Si chiama 'MammoRisk' ed è un programma di prevenzione personalizzata in cui un algoritmo fa la sintesi tra storia familiare, esami diagnostici e test salivare per stabilire il rischio che ha una donna di ammalarsi di tumore alla mammella. E' stato annunciato alla presentazione della 28/a Campagna Nastro Rosa della Lega italiana per la lotta contro i tumori (Lilt) di Milano-Monza-Brianza. Il software di MammoRisk è stato sviluppato in collaborazione con l'Ospedale Gustave Roussy di Parigi e il Breast Cancer Surveillance Consortium degli Stati Uniti.
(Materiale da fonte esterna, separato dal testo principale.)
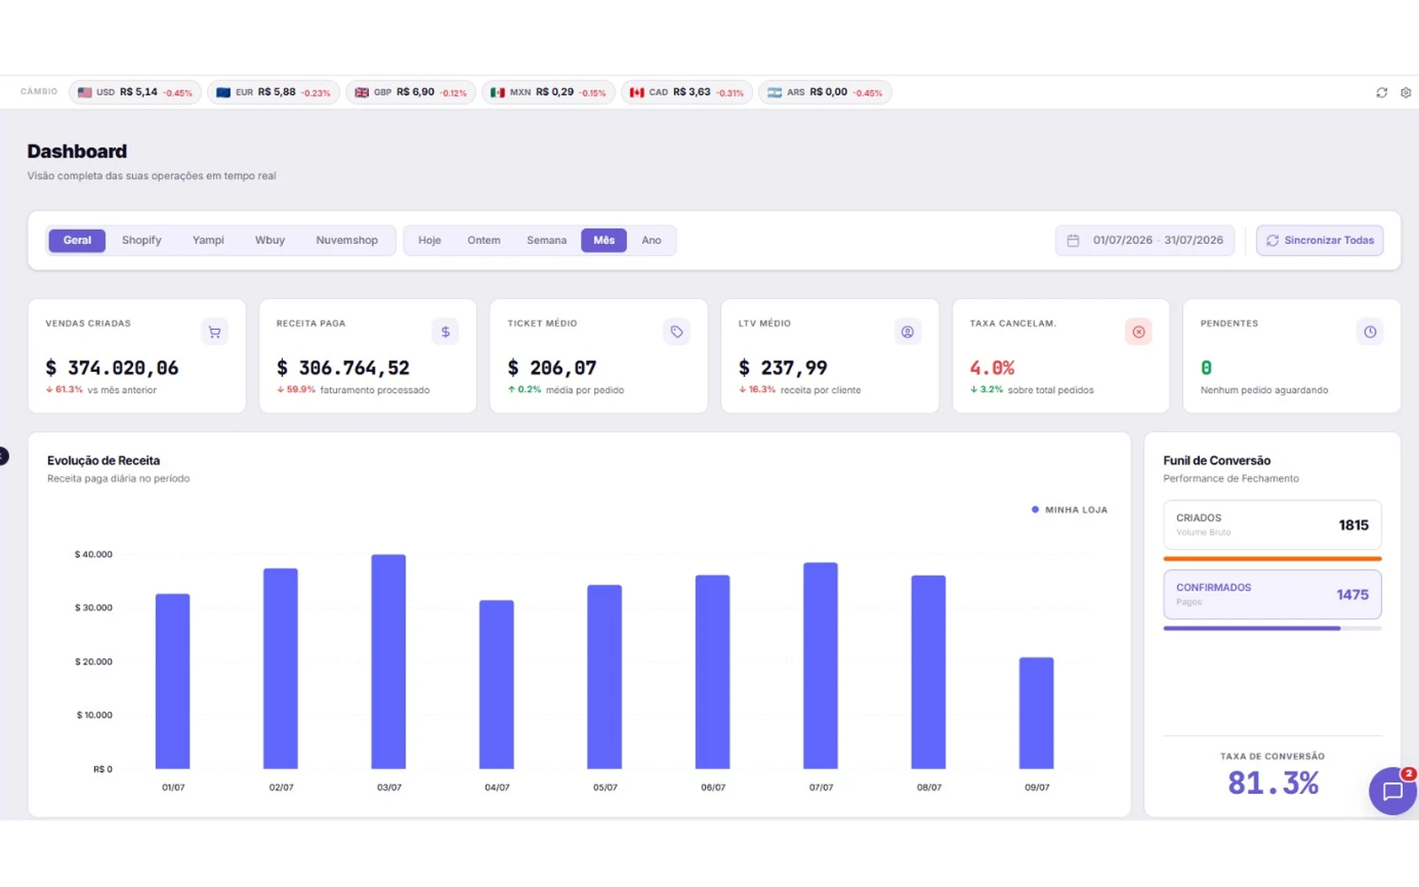Click the dollar icon in Receita Paga
The image size is (1419, 887).
445,332
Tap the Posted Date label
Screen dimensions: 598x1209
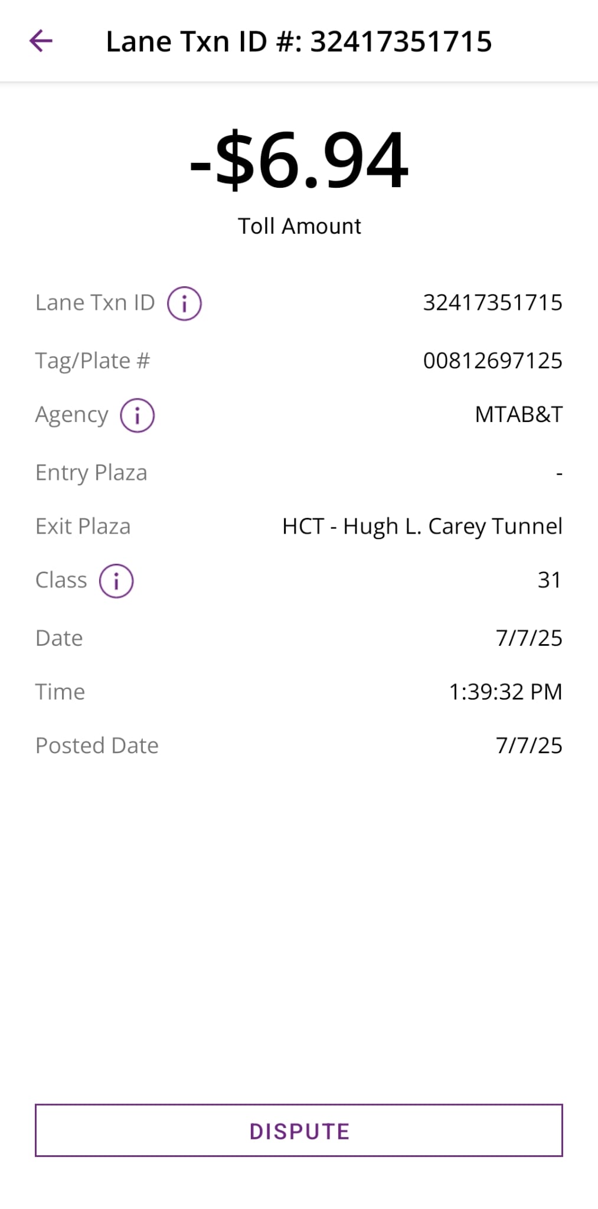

Lilt Milano Monza e Brianza è la prima in Italia a offrire questo percorso su larga scala. Sarà attivo a partire da ottobre. Il programma è coordinato da Catherine Depretto, radiologa senologa dell'Istituto Nazionale dei Tumori (Int) di Milano, e gestito interamente da personale medico Lilt.
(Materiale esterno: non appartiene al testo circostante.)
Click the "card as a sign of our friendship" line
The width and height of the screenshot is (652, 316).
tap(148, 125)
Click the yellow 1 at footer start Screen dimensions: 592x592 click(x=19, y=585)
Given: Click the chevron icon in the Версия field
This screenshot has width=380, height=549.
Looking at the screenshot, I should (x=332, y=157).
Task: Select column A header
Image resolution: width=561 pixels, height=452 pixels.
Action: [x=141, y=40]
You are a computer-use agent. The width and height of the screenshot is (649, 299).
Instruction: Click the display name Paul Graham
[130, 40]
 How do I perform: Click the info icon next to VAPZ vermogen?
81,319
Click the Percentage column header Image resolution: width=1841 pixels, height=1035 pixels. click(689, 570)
"MammoRisk - spiega Depretto - è in grado di valutare il rischio che ogni singola donna ha di sviluppare un tumore al seno, basandosi sull'analisi di tre fattori, già noti e scientificamente validati, che sono la storia personale, la densità mammaria e la presenza di polimorfismi genetici.
"Un software unisce questi tre fattori - conclude Depretto - e, sfruttando un algoritmo di intelligenza artificiale, ci indica il rischio percentuale di sviluppare un tumore al seno nei successivi 5 anni. Questo ci permette di organizzare un percorso di prevenzione personalizzata per ogni singola donna e soprattutto di renderla consapevole del proprio rischio".